Stored entries
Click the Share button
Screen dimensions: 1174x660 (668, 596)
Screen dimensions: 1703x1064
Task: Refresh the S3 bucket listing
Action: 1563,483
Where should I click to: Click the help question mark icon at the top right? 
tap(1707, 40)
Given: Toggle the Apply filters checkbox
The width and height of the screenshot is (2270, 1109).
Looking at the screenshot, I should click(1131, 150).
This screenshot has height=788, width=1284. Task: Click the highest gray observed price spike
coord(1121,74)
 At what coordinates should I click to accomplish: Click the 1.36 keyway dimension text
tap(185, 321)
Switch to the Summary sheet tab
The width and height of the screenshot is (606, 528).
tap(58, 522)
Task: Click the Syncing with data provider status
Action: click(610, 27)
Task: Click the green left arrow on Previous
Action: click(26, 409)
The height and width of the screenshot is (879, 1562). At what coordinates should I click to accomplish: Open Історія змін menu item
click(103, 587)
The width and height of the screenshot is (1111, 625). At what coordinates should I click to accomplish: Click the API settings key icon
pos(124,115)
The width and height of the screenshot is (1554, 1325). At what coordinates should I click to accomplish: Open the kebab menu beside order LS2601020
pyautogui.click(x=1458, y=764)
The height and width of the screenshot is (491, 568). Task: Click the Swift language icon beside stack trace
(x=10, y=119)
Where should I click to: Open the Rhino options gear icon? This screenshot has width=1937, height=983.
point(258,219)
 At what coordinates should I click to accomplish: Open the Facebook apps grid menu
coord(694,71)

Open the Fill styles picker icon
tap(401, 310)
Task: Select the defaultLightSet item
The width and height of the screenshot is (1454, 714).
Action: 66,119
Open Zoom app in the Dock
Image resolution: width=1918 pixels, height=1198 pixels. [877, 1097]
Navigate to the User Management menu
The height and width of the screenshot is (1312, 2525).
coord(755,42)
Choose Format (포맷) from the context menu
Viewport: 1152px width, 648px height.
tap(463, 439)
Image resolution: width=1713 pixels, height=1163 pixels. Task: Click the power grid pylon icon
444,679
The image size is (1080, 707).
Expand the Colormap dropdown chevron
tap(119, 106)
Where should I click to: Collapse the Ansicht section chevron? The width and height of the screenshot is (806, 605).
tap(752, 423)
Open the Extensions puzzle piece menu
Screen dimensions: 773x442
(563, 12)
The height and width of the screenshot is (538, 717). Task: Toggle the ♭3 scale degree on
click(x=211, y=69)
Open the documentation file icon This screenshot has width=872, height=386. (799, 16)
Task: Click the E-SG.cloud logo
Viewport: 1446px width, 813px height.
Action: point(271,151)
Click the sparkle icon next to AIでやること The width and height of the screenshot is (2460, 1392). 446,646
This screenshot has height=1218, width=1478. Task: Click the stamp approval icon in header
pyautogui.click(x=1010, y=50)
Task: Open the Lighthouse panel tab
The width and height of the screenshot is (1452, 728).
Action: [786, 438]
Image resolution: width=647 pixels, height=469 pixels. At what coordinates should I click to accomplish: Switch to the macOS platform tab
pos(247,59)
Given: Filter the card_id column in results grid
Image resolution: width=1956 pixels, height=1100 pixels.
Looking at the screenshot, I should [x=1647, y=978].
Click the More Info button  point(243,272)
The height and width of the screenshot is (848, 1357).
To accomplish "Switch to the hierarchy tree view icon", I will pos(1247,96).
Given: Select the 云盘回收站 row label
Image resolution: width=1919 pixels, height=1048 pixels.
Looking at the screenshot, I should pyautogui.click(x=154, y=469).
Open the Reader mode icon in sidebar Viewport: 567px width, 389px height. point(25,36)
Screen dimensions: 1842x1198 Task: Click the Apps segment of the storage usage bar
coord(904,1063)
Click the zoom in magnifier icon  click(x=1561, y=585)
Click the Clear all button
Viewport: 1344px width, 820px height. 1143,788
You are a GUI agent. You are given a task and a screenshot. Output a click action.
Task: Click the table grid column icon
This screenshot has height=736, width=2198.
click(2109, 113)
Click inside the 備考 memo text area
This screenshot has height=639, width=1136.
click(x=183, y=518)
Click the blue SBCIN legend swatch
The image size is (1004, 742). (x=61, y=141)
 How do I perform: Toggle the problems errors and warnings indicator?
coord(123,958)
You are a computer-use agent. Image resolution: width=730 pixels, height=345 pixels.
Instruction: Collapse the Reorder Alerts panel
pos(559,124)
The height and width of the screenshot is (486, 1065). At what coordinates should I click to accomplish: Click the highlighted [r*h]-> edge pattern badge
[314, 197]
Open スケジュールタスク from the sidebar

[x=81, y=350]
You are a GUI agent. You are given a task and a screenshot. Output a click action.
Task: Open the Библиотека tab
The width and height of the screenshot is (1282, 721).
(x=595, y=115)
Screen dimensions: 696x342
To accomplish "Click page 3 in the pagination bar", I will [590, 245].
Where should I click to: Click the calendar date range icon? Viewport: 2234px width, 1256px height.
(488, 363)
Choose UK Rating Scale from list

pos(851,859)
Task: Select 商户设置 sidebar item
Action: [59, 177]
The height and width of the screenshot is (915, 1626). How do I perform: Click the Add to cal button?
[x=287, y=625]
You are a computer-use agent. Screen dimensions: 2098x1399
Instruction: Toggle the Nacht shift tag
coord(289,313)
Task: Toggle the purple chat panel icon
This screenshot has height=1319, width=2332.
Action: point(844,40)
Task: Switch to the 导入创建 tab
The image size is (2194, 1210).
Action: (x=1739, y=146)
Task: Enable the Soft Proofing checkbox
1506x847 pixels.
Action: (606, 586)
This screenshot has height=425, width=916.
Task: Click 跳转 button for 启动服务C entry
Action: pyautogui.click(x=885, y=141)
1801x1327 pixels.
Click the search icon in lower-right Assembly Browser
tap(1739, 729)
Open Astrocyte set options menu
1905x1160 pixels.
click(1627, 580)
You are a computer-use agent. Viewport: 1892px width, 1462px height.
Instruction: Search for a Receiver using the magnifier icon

**Exercise instructions**
Lines with "checkbox" in them are what the answer must contain; copy each from the records above.

**Answer to this exercise**
Given: Toggle the Apply filters checkbox
Task: Enable the Soft Proofing checkbox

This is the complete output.